La Représentante spéciale du Secrétaire général pour le Burundi a dressé un tableau relativement positif de la situation dans le pays où le processus de paix est « en bonne voie ». Elle a néanmoins prévenu qu'en l'absence d'un soutien financier ces progrès seraient menacés.

« Sans vouloir paraître trop optimiste », dans une situation d'après-conflit, le Burundi est sur la bonne voie dans son processus de paix, a déclaré aujourd'hui Carolyn McAskie, Représentant spécial du Secrétaire général pour le Burundi et chef de l'Opération des Nations Unies au Burundi (ONUB), à l'occasion d'une conférence de presse donnée au Siège de l'ONU à New York.

Carolyn McAskie a rappelé qu'après les conflits internes de 1993-1995 qui ont conduit aux Accords d'Arusha, tous les cessez-le-feu ont été respectés, rappelant qu'en revanche la prolifération des armes faisait croître la criminalité dans le pays.

En revanche, le Palipehutu-FNL continue de refuser le cessez-le-feu, et c'est ce mouvement qui a revendiqué en août dernier le massacre de Gatumba, qui a causé la mort de plus de 160 Banyamulenge, ou Congolais tutsis, dans un camp de réfugiés.

« Bien que les capacités du Palipehutu-FNL se soient vues réduites », a-t-elle souligné, ce dernier fait ressortir le fait que, « bien que le conflit au Burundi soit d'origine nationale, il ne peut être réglé qu'au niveau régional » car cette milice profite de la porosité des frontières avec l'Est de la République démocratique du Congo (RDC), où il trouve asile.

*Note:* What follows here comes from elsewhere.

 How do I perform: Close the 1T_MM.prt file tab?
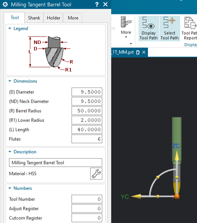[x=144, y=52]
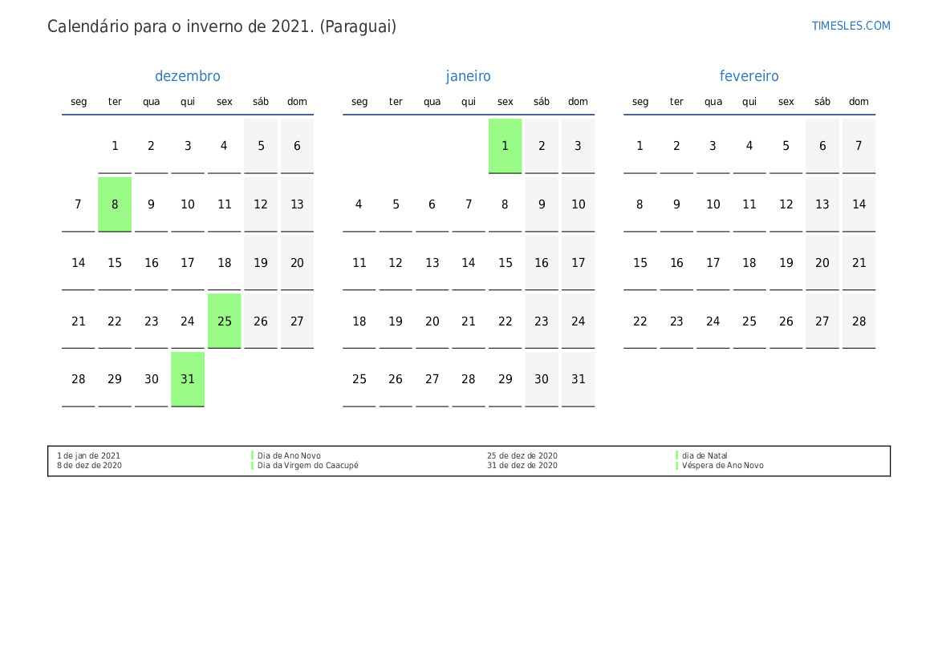
Task: Click the calendar title for inverno de 2021
Action: [221, 26]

La Représentante spéciale a souligné que « le train » de la paix « arrivait bientôt en gare » et que si le Palipehutu-FNL entendait s'y rallier, il devrait « sauter au plus vite dans le dernier wagon », et commencer par se repentir du massacre de Gatumba.

Au plan politique, Carolyn McAskie s'est félicitée du « premier processus électoral », celui de l'adoption de la Constitution, qui se soit passé de façon démocratique et pacifique depuis 1993, lorsque les élections avaient été l'occasion de l'assassinat du Président burundais et de massacres.

Elle a aussi souligné que « tous les processus étaient en retard sur le calendrier », mais que « ce n'était pas forcément une mauvaise chose », car à chaque fois les parties en profitent pour régler certains points, ce qui permet « d'éviter les surprises ».

Le processus de réconciliation au Burundi vise à établir le partage du pouvoir entre la majorité hutu et la minorité tutsi, traditionnellement dominante.

A la différence du Rwanda, a-t-elle noté, « tous portent la responsabilité » de massacres, et la population accepte le principe d'un partage du pouvoir.

« Voilà pour les bons côtés », a-t-elle indiqué, précisant que le restait l'un des trois pays les plus pauvres au monde.

« Il existe un Gouvernement et des institutions capables de légiférer, mais il n'y a rien derrière, en raison d'un manque total de capacités », a indiqué l'Envoyée de l'ONU.

Cette dernière a estimé « indispensable que la communauté internationale porte son attention sur le pays » et finance l'appel à contributions consolidé, qui s'élève pour 2005 à 134 millions de dollars. Elle s'est déclarée par ailleurs « déçue que le dernier appel pour 2004 n'ait été financé qu'à hauteur de 30% ».

« Je crois sincèrement que le Burundi est un cas d'école », et que si la communauté internationale n'agit pas, le processus de paix risque de ne pas tenir, a-t-elle alerté.